**THE PROBLEM:** Copy out the records below line for line, without changing anything.

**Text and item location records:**
_ _ _ _ _ _ _

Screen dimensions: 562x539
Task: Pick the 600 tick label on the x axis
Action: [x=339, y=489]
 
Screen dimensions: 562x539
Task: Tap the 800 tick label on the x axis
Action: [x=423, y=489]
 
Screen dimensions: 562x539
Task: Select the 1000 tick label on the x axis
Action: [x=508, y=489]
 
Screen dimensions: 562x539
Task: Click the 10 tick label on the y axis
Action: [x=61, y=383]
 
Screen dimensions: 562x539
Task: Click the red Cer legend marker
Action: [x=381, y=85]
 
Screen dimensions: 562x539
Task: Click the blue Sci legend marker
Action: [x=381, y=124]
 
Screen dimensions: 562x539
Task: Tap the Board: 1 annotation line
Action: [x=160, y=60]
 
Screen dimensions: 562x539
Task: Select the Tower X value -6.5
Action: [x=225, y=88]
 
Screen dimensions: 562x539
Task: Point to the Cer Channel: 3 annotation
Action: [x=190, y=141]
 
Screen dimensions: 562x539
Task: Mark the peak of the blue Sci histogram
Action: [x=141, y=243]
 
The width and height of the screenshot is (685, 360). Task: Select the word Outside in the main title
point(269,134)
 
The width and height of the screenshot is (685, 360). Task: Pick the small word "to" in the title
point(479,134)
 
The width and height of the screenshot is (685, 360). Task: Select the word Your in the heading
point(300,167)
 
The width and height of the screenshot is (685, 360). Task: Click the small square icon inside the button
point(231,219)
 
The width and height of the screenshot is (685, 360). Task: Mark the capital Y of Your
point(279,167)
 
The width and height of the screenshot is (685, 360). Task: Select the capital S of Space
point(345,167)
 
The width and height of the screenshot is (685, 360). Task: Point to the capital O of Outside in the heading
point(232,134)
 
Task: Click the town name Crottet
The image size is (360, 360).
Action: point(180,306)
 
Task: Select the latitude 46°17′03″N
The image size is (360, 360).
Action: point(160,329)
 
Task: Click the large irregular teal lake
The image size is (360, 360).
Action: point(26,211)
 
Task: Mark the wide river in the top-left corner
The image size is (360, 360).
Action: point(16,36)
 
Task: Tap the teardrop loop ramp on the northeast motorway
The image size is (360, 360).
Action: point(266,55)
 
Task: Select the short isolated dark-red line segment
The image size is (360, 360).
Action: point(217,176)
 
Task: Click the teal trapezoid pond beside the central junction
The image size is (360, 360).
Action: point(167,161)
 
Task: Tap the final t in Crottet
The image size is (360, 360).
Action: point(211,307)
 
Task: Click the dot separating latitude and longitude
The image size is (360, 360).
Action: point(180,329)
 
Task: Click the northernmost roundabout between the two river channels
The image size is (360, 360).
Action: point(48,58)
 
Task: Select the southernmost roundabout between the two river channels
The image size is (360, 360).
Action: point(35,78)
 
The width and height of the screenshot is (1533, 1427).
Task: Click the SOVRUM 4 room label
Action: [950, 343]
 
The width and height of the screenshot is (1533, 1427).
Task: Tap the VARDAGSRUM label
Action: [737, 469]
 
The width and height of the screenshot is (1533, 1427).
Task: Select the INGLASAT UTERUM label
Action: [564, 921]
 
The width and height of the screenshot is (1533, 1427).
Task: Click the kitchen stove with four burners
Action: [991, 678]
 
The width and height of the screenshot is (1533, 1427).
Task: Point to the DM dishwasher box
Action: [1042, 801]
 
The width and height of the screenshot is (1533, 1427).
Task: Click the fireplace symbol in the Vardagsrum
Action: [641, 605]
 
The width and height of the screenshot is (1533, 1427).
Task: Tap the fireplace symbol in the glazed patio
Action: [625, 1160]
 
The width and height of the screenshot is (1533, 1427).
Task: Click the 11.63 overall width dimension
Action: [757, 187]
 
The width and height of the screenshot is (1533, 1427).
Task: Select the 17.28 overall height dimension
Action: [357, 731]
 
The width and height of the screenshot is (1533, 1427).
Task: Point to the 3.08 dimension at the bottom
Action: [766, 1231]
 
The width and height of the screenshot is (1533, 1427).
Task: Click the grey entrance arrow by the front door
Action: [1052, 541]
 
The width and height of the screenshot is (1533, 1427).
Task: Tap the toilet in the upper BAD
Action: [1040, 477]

_ _ _ _ _ _ _

**EXERCISE RESPONSE:**
Screen dimensions: 562x539
Task: Pick the 600 tick label on the x axis
Action: [x=339, y=489]
 
Screen dimensions: 562x539
Task: Tap the 800 tick label on the x axis
Action: [x=423, y=489]
 
Screen dimensions: 562x539
Task: Select the 1000 tick label on the x axis
Action: [x=508, y=489]
 
Screen dimensions: 562x539
Task: Click the 10 tick label on the y axis
Action: [x=61, y=383]
 
Screen dimensions: 562x539
Task: Click the red Cer legend marker
Action: [x=381, y=85]
 
Screen dimensions: 562x539
Task: Click the blue Sci legend marker
Action: [x=381, y=124]
 
Screen dimensions: 562x539
Task: Tap the Board: 1 annotation line
Action: [x=160, y=60]
 
Screen dimensions: 562x539
Task: Select the Tower X value -6.5
Action: [x=225, y=88]
 
Screen dimensions: 562x539
Task: Point to the Cer Channel: 3 annotation
Action: [x=190, y=141]
 
Screen dimensions: 562x539
Task: Mark the peak of the blue Sci histogram
Action: [x=141, y=243]
 
The width and height of the screenshot is (685, 360). Task: Select the word Outside in the main title
point(269,134)
 
The width and height of the screenshot is (685, 360). Task: Pick the small word "to" in the title
point(479,134)
 
The width and height of the screenshot is (685, 360). Task: Select the word Your in the heading
point(300,167)
 
The width and height of the screenshot is (685, 360). Task: Click the small square icon inside the button
point(231,219)
 
The width and height of the screenshot is (685, 360). Task: Mark the capital Y of Your
point(279,167)
 
The width and height of the screenshot is (685, 360). Task: Select the capital S of Space
point(345,167)
 
The width and height of the screenshot is (685, 360). Task: Point to the capital O of Outside in the heading
point(232,134)
 
Task: Click the town name Crottet
The image size is (360, 360).
Action: point(180,306)
 
Task: Select the latitude 46°17′03″N
The image size is (360, 360).
Action: point(160,329)
 
Task: Click the large irregular teal lake
The image size is (360, 360).
Action: point(26,211)
 
Task: Mark the wide river in the top-left corner
The image size is (360, 360).
Action: point(16,36)
 
Task: Tap the teardrop loop ramp on the northeast motorway
The image size is (360, 360).
Action: point(266,55)
 
Task: Select the short isolated dark-red line segment
The image size is (360, 360).
Action: point(217,176)
 
Task: Click the teal trapezoid pond beside the central junction
The image size is (360, 360).
Action: point(167,161)
 
Task: Tap the final t in Crottet
The image size is (360, 360).
Action: point(211,307)
 
Task: Click the dot separating latitude and longitude
The image size is (360, 360).
Action: point(180,329)
 
Task: Click the northernmost roundabout between the two river channels
The image size is (360, 360).
Action: point(48,58)
 
Task: Select the southernmost roundabout between the two river channels
The image size is (360, 360).
Action: point(35,78)
 
The width and height of the screenshot is (1533, 1427).
Task: Click the SOVRUM 4 room label
Action: [950, 343]
 
The width and height of the screenshot is (1533, 1427).
Task: Tap the VARDAGSRUM label
Action: [737, 469]
 
The width and height of the screenshot is (1533, 1427).
Task: Select the INGLASAT UTERUM label
Action: [564, 921]
 
The width and height of the screenshot is (1533, 1427).
Task: Click the kitchen stove with four burners
Action: [991, 678]
 
The width and height of the screenshot is (1533, 1427).
Task: Point to the DM dishwasher box
Action: [1042, 801]
 
The width and height of the screenshot is (1533, 1427).
Task: Click the fireplace symbol in the Vardagsrum
Action: [641, 605]
 
The width and height of the screenshot is (1533, 1427).
Task: Tap the fireplace symbol in the glazed patio
Action: [625, 1160]
 
The width and height of the screenshot is (1533, 1427).
Task: Click the 11.63 overall width dimension
Action: [757, 187]
 
The width and height of the screenshot is (1533, 1427).
Task: Select the 17.28 overall height dimension
Action: [357, 731]
 
The width and height of the screenshot is (1533, 1427).
Task: Point to the 3.08 dimension at the bottom
Action: [766, 1231]
 
The width and height of the screenshot is (1533, 1427).
Task: Click the grey entrance arrow by the front door
Action: [1052, 541]
 
The width and height of the screenshot is (1533, 1427).
Task: Tap the toilet in the upper BAD
Action: [1040, 477]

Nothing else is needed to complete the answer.